Unfollowing The Old Guard

I lost my temper this morning at the NDP old guard on Facebook this morning who have decided that now is the time to speak up about their disillusionment with Mulcair and his views on this and that (Israel and Thatcher).

Don’t get me wrong, I’m not about stifling free speech. I just think it’s a bit rich for the old guard to expect those of us who make $11/hr and are alarmingly lacking in pension to line up behind their musings.

Cripes, returning the OAS qualifying age to 65 is good enough for me, so I’m not only voting NDP, I’m donating a hundred dollars to the local candidate.

Screw the Palestinians (er, not literally, Minister!) AND the British miners! I’ve just been up in Sault Ste. Marie visiting the future and allow me to paraphrase Bette Davis but gettin’ old ain’t for paupers!

 

 

On The Line

I said this in a comment to “Ugh, Us Again” but I thought I’d post it in an entry, too. I suspect Mike Duffy balked at paying back any money because he was told when he was appointed that he could expense everything, just fund raise for the party, we’ll make sure you’re covered, don’t live in PEI? don’t worry about it, we’ll fix it so you do.

Then Deloitte came sniffing around and the CPC Mafia that apparently runs our country got nervous so they told Duffy to pay back his expense claims, not realizing (or caring) that he’d been running his own little publicly funded empire and handing out cheques to every Tom, Dick and Harry who came calling.

So keeping our money in the economy, at least, which counts for something where I’m from – the Sault.

And even if he did have the money and so could have paid it back he didn’t want to because the promise had been made to him that they had him covered.

Also, The Ol’ Duff would have figured it out, that he’s not one of them, that they were using him then and using him now.

He was never going to be a made man.

What’s interesting to me about the Duffy trial is the lesson it provides about standing up to bullies, in that you really have no choice, eventually you have to do it.

Other people are a part of life, like them or not.

What’s scary to me is wondering what they would have been prepared to do if they’d had even the slightest inkling that people pleaser Mike Duffy, The Ol’ Duff, was going to land them all in court under oath (let’s pretend that matters).

Here’s the thing that kind of scares me about all this now, though, and I hope I’m wrong, but I almost get the impression they’re hanging Stephen Harper out to dry now.

Gulp.

 

 

Ugh, It’s Us Again

My Conservative friend doesn’t think the Duffy trial matters because it’s only $90,000 and anyway it was paid back by everyone’s favourite millionaire, Nigel Wright.

Do we know that? Do we know that the $90,000 cheque to Duffy was then used to pay back Duffy’s Conservative Party fundraising expense claims?

Why is Deloitte auditing our government when we have an Auditor General?

A legal beagle of my family acquaintance says there’s really not much there, legally, that it’s a bit of a shit show but the charge of bribery should not have been laid.

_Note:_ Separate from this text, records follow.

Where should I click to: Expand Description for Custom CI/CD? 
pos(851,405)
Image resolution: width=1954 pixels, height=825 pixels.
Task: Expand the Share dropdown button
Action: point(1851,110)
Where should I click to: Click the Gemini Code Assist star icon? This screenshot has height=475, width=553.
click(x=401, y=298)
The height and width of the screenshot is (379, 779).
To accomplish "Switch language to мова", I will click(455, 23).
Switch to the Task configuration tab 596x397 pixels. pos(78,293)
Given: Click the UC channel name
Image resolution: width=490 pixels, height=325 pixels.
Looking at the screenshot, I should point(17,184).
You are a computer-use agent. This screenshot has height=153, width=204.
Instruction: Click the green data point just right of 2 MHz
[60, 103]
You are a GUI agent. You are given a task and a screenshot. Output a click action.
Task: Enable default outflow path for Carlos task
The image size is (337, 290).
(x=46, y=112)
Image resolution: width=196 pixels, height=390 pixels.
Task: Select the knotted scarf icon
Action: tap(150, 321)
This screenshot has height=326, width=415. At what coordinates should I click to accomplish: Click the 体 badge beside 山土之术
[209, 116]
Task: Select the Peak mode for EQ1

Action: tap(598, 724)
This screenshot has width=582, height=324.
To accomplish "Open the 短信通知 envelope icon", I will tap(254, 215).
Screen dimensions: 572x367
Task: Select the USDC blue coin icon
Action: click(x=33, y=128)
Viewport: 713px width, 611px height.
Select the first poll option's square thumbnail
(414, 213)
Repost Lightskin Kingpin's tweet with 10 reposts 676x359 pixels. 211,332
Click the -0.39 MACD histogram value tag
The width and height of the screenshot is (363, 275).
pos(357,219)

I thought interfering with an independent audit, which the Prime Minister’s office did – Senator Irving Gerstein even tried to get his “contacts” at Deloitte, “contacts” who also audit the Conservative Party, to stop it – would be the end of them, but I wonder now if the skeptics might be right.

Certainly my Conservative friend doesn’t care. His answer to it all?

Adscam.

Grr. No offence, Liberal Party, but fuck you.

Anyway, John Ibbitson has a piece in the Globe and Mail this weekend that pretty much reveals the problem. We’re a country of suburban parasites, citizenry is completely awol, and a bunch of phony politicians have managed to convince at least one third of us that government is the problem.

So now I care less than I used to about the outcome. In fact, I almost think the Conservatives deserve to win again, and that we deserve for the Conservatives to win again, too.

We’re kind of gross, I guess, is what I’m saying.